* [WORK INSTRUCTIONS]
Which lines run from the one containing "Given: Toggle heart on the post with 3 likes" to the end of the entries? Quote them exactly, and nothing else.

INFORMATION GIVEN Start Marker

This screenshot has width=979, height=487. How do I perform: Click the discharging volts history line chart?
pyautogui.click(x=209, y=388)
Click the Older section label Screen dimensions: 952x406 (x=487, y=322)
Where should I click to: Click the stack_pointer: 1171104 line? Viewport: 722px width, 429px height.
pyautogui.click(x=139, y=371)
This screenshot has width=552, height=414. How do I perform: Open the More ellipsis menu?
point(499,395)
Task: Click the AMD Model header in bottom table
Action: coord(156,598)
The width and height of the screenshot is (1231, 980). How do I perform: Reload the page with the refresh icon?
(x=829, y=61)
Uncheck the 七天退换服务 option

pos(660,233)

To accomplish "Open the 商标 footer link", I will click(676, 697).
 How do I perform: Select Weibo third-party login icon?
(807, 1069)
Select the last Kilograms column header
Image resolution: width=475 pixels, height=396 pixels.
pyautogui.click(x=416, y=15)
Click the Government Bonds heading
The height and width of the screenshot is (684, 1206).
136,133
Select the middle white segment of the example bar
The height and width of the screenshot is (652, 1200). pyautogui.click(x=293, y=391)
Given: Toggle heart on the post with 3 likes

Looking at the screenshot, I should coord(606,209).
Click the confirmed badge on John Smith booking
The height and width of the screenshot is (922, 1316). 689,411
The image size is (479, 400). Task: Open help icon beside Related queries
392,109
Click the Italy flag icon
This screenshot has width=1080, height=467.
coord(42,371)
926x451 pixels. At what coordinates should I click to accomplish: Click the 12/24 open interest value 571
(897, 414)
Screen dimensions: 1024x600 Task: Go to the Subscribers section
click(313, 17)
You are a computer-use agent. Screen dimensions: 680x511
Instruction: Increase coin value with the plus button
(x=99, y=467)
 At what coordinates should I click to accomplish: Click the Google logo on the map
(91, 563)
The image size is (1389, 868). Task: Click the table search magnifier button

INFORMATION GIVEN End Marker

* [ANSWER SECTION]
Given: Toggle heart on the post with 3 likes

Looking at the screenshot, I should coord(606,209).
Click the confirmed badge on John Smith booking
The height and width of the screenshot is (922, 1316). 689,411
The image size is (479, 400). Task: Open help icon beside Related queries
392,109
Click the Italy flag icon
This screenshot has width=1080, height=467.
coord(42,371)
926x451 pixels. At what coordinates should I click to accomplish: Click the 12/24 open interest value 571
(897, 414)
Screen dimensions: 1024x600 Task: Go to the Subscribers section
click(313, 17)
You are a computer-use agent. Screen dimensions: 680x511
Instruction: Increase coin value with the plus button
(x=99, y=467)
 At what coordinates should I click to accomplish: Click the Google logo on the map
(91, 563)
The image size is (1389, 868). Task: Click the table search magnifier button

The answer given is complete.